The crap on my disk may be restore points. There's no hibernation file - that's off (it's only necessary if you hibernate; you don't have to live with it)
How does start8 stop pdfs from fullscreening or older software from failing to install? Isn't it just a start menu replacement? I didn't have a problem with that. I had a problem with opening a pdf from the desktop, then win8 forcing me into fullscreen view - I couldn't fix the installation problem side-by-side with the tech notes.
Install adobe reader on the machine and it will open pdfs on the desktop only as well even if they are launched from metro.
Right click something that doesn't work or install on windows 8, go to properties, compatibility and select windows 7. Then run it again. It will work as before, unlike every other vendor out there.
Hell it'll even run 32-bit stuff I compiled for NT4 on Visual C++ 4.2 with dynamic linking in 1997 without a problem! Cant really fault that since the same era Linux binaries or Solaris binaries won't work from back then.

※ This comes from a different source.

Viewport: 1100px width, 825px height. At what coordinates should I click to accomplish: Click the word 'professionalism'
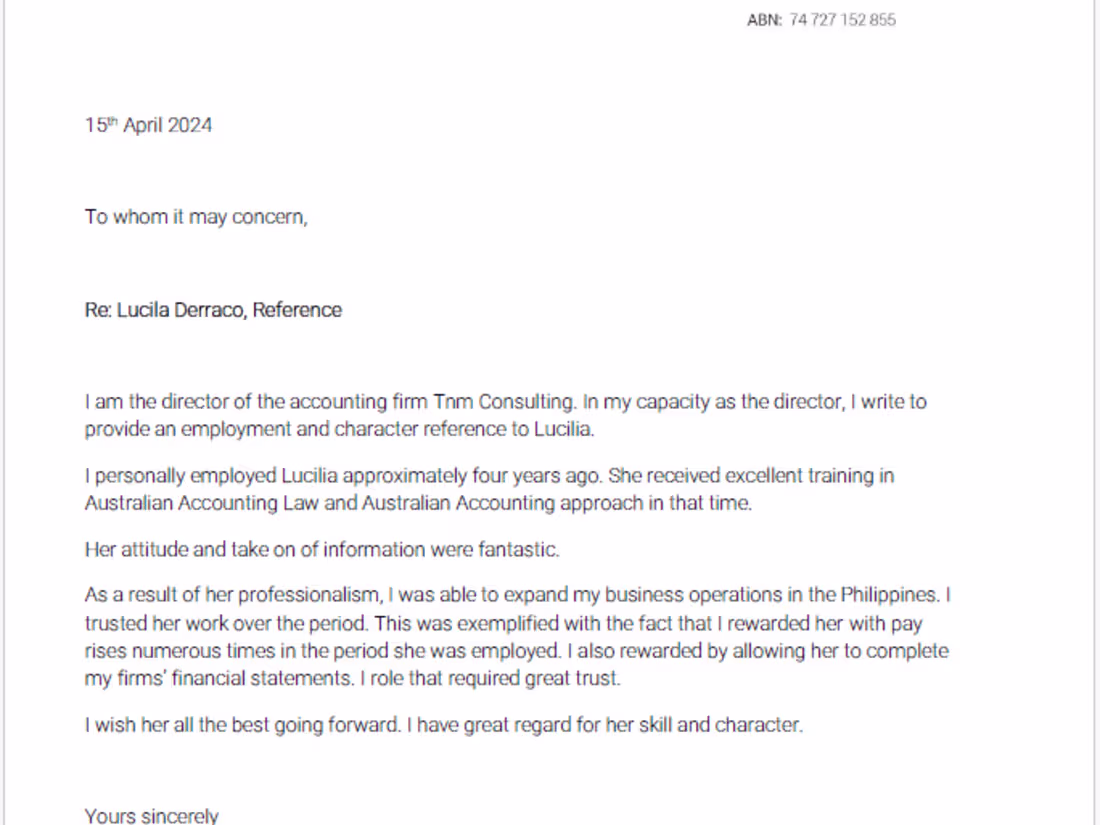(312, 595)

Fair enough on start8, but I will note that compatibility mode didn't work - that's the first thing I went for. I've always found compatability mode to be spotty - probably about half/half in terms of success.
As for linux binaries, I have a sysadmin friend that boasts that some stuff he wrote in '95 works without a hitch on modern linux, so it's not a cut-and-dried affair there either.
I'm no fanboy; I'm just telling you what I see. I'm not the one in charge fixing all this stuff at my office, but our Windows printer setups end up being redone every few weeks when things inevitably stop working. System restore is hardly ever used by our IT guys, and machines are often sent back to be re-imaged. Maybe they're just doing it wrong, but I'm definitely not imagining the problems.
It's great to hear that you've had better luck, really. You would hate to see how many things I've seen gone wrong!
Then there is printer support. I cringe when I think of trying to scan or print something in Windows, my last experiences being so terrible. Nowdays, though, in Linux this is something that really has "just worked" for a while now.
So, is it really that much more rosy in the application choice of other platforms? Or is it just more visible in the company you keep?